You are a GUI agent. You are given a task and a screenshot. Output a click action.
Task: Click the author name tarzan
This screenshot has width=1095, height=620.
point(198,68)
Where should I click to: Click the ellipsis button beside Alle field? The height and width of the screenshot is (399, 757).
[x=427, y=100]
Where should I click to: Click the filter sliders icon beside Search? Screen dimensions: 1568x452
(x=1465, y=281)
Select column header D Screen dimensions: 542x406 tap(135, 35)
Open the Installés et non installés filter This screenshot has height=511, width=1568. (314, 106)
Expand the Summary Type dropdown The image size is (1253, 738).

---+---

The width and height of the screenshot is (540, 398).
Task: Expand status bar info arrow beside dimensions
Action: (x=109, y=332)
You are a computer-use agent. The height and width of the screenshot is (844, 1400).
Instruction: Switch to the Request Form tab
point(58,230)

---+---

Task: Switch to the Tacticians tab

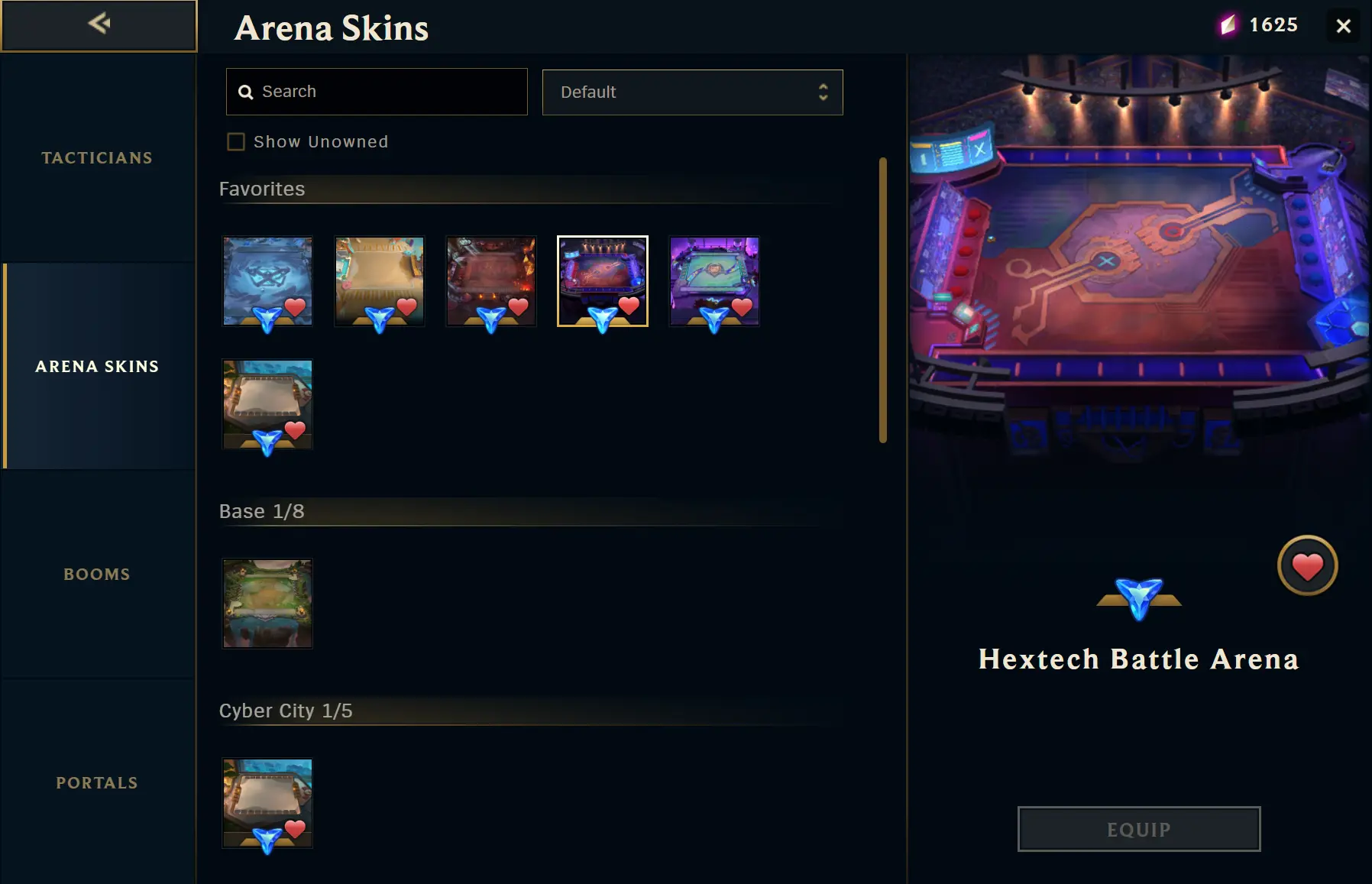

---+---

▸ Short exercise:
Give the listing again from the line that has "Where should I click to: Click the ellipsis" through the line that has "Expand the Summary", with both ends included and requests kept as they are. Shift every coordinate in the answers by adding 54 to it.

▸ Response:
Where should I click to: Click the ellipsis button beside Alle field? The height and width of the screenshot is (399, 757).
[x=481, y=154]
Where should I click to: Click the filter sliders icon beside Search? Screen dimensions: 1568x452
(x=1519, y=335)
Select column header D Screen dimensions: 542x406 tap(189, 89)
Open the Installés et non installés filter This screenshot has height=511, width=1568. (368, 160)
Expand the Summary Type dropdown The image size is (1253, 738).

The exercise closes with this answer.